What did you hope to accomplish with this book? Fame and fortune. Seriously, what I wanted to do was bring a whole bunch of threads and thoughts together in one place with enough space to develop ideas more fully. I have been writing about this topic a lot for several years and seen lots of great examples. The trouble is that a blog (www.edmblog.com) and articles only give you so much room – you tend to skim each topic. A book really let me and Neil delve deeper into the whys and hows of the topic. Hopefully the book will let people see how unnecessarily stupid their systems are and how a focus on the decisions within those systems can make them more useful.
What are the biggest obstacles to EDM and how can people overcome them?
- One is the belief that they need to develop “smart” systems and that this requires to-be-developed technology from the minds of researchers and science-fiction writers. Nothing could be further from the truth – the technology and approach to make systems be smart enough are well established and proven.
- Another is the failure to focus on decisions as critical aspects of their systems. Historically many decisions were taken manually or were not noticed at all. For instance, a call center manager might be put on the line to approve a fee refund for a good customer when the decision could have been taken by the system the call center representative was using without the need for a referral. That’s a unnecessarily manual decision. A hidden decision might be something like the options on an IVR system. Most companies make them the same for everyone yet once you know who is calling you could decide to give them a personalized set of options. Most companies don’t even notice this kind of decision and so take it poorly.
- Many companies have a hard time with “trusting” software and so like to have people make decisions. Yet the evidence is that the judicious use of automation for decisions can free up people to make the kinds of decisions they are really good at and let machines take the rest.
- Companies have become convinced that business intelligence means BI software and so they don’t think about using that data to make predictions of the future or the use of those predictions to improve production systems. This is changing slowly as people realize how little value they are getting out of looking backwards with their data instead of looking forwards.
Can EDM be deployed piecemeal (individual decisions) or does it need some overarching framework to understand each decision's long-term impact?
It can and should be deployed piecemeal. Like any approach it becomes easier once a framework is in place and part of an organizations standard methodology but local success with the automation and management of an individual decision is both possible and recommended for getting started.
The more of the basic building blocks of a modern enterprise architecture you have the better. Automated decisions are easier to embed if you are adopting SOA/BPM, easier to monitor if you have BI/Performance Management working and more accurate if your data is integrated and managed. None of these are pre-requisites for initial success though.
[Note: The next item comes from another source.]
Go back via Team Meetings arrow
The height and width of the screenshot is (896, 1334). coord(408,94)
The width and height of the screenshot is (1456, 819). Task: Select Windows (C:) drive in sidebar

The book is very long. What did you leave out? Well, I think it is a perfect length! What we left out were detailed how-tos on the technology and a formal methodology/project plans for individual activities. The book pulls together various themes and technologies and shows how they work together but it does not replace the kind of detail you would get in a book on business rules or analytics nor does it replace the need for analytic and systems development methods be they agile or Unified Process or CRISP-DM.